This thread has been locked.

If you have a related question, please click the "Ask a related question" button in the top right corner. The newly created question will be automatically linked to this question.

AM335x Android suspend/resume

Other Parts Discussed in Thread: AM3359

I have a custom board that uses the AM3359 with the exact same PMIC and DDR as the BeagleBone Black. I'm running the Android release TI-Android-JB-4.2.2-DevKit-4.1.1. My board appears to suspend correctly, but never wakes up. I've added the no_console_suspend kernel parameter to get more messages to print out before suspending:

[ 6996.989227] request_suspend_state: sleep (0->3) at 6996894040037 (2013-12-02 15:56:24.947251016 UTC)
[ 7000.915008] PM: Syncing filesystems ... done.
[ 7000.994140] Freezing user space processes ... (elapsed 0.01 seconds) done.
[ 7001.018310] Freezing remaining freezable tasks ... (elapsed 0.01 seconds) done.
[ 7006.037200] LCD Controller timed out
[ 7006.075012] PM: suspend of devices complete after 5035.949 msecs

The button to wake up is connected to gpio0_31 so it should be able to wake up the processor. I have configured it as a gpio-keys button:

	{
		.code                   = KEY_POWER,
		.gpio                   = GPIO_TO_PIN(0, 31),
		.active_low             = true,
		.desc                   = "wakeup",
		.type                   = EV_KEY,
		.wakeup                 = 1,
	},

And the /sys/kernel/debug/omap_mux/board/core file confirms the mux is correct:

/* gpio0_31 */
OMAP3_MUX(GPMC_WPN, OMAP_MUX_MODE7 | AM33XX_PIN_INPUT),

I'm having a similar problem to the thread here: http://e2e.ti.com/support/embedded/android/f/509/t/292766.aspx. However, the fix specified there does not work for me because the LCDC loses sync by writing those registers. It's also not really a fix but a workaround.
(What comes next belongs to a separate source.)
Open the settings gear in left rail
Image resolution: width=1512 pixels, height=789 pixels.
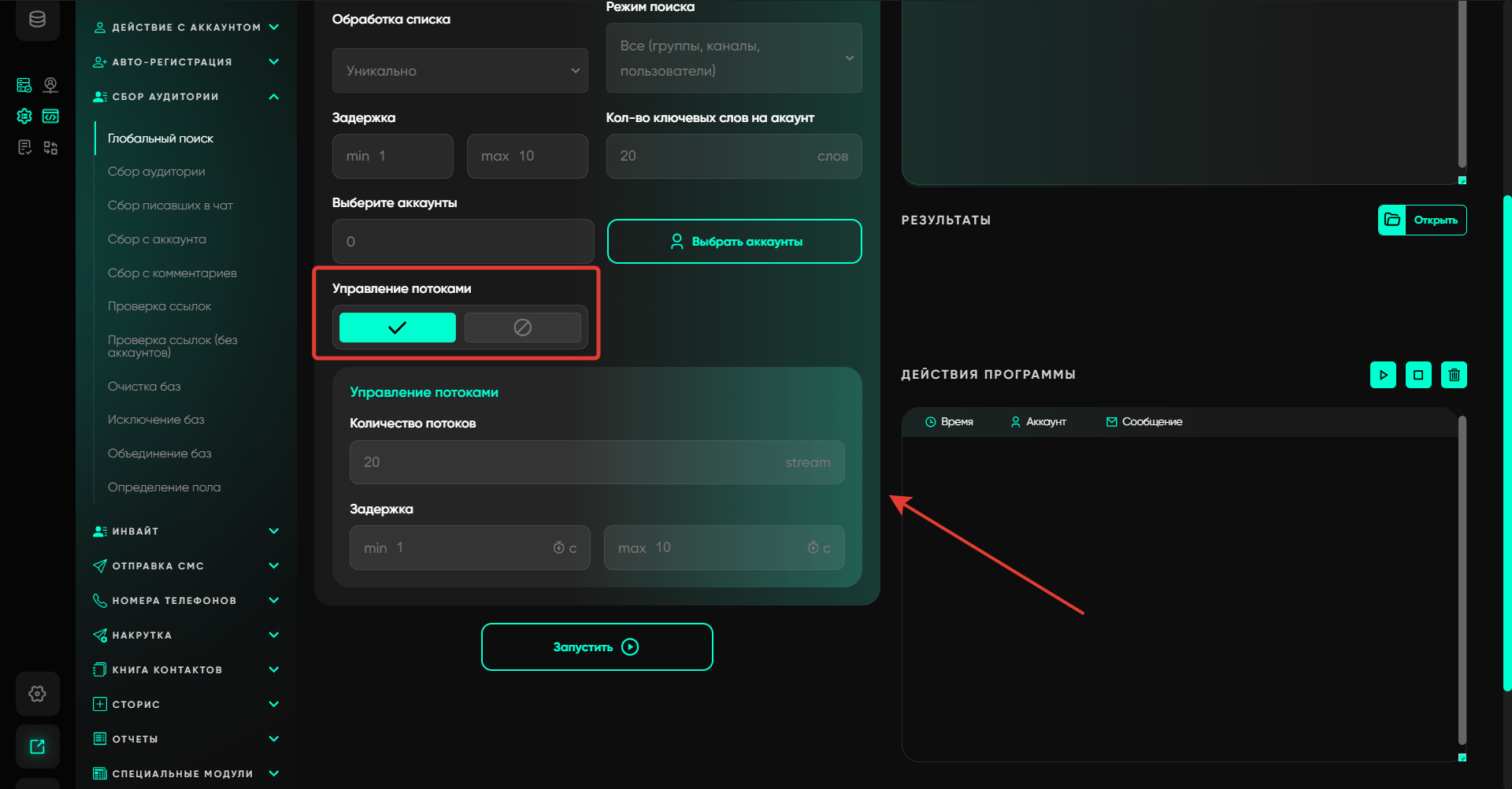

Has there been any further investigation into what is really causing this issue?

Has there been an actual fix in the sleep33xx.S file to make sure these registers get written at the proper time?

Is there another workaround that can fix the issue without disrupting the LCDC?

  • As a follow-up, I've loaded onto the BeagleBone Black and used the gpio0_7 pin that comes out to header P9 to verify that the same thing happens on the BeagleBone Black as my custom board. I added the proper board configuration for gpio0_7 to be the power button to the board-am335xevm.c file and built the am335x_evm_android_defconfig configuration. The exact same thing happens as above.

    Is there a way to verify the suspend/resume feature on the BBB without a cape board?

  • Hello,

    Did you try setting the registers from u-boot prompt?

    I don't thing there is a GPIO bank 0 pin available on the bare BeagleBone Black.

    What is the behavior you see with these registers being set from u-boot prompt.

    Can we try setting the registers just before entering low level sleep code?

    Regards,

    Arun

  • It turns out that the problem that I was seeing was a driver that I created that crashed when resuming. I have the suspend and resuming working correctly now. However, I'm seeing an odd thing on my custom board. When I resume, the GPIO outputs on all banks no longer function correctly. The GPIO inputs work. If I press any buttons, they register correctly, but any output such as an LED does not work. I see the following in the terminal:

    root@android:/ # echo 1 > /sys/class/gpio/gpio115/value
    root@android:/ # cat /sys/class/gpio/gpio115/value
    0

    This works fine before I suspend and then resume so I know the muxing is correct. This only happens on my custom board. I've measured the output pin and confirmed that the pin does not go high. It does not seem to happen on the BBB. Do you know what could cause GPIOs to only work as inputs and not outputs? Is it some kind of power domain or peripheral clocking issue?

  • Hi Clifton,

    Did you ever fix this issue? I am seeing the same issue on my custom board.

    Thanks,

    Nem

  • Never mind, I saw your other thread regarding this issue and fixed it same way.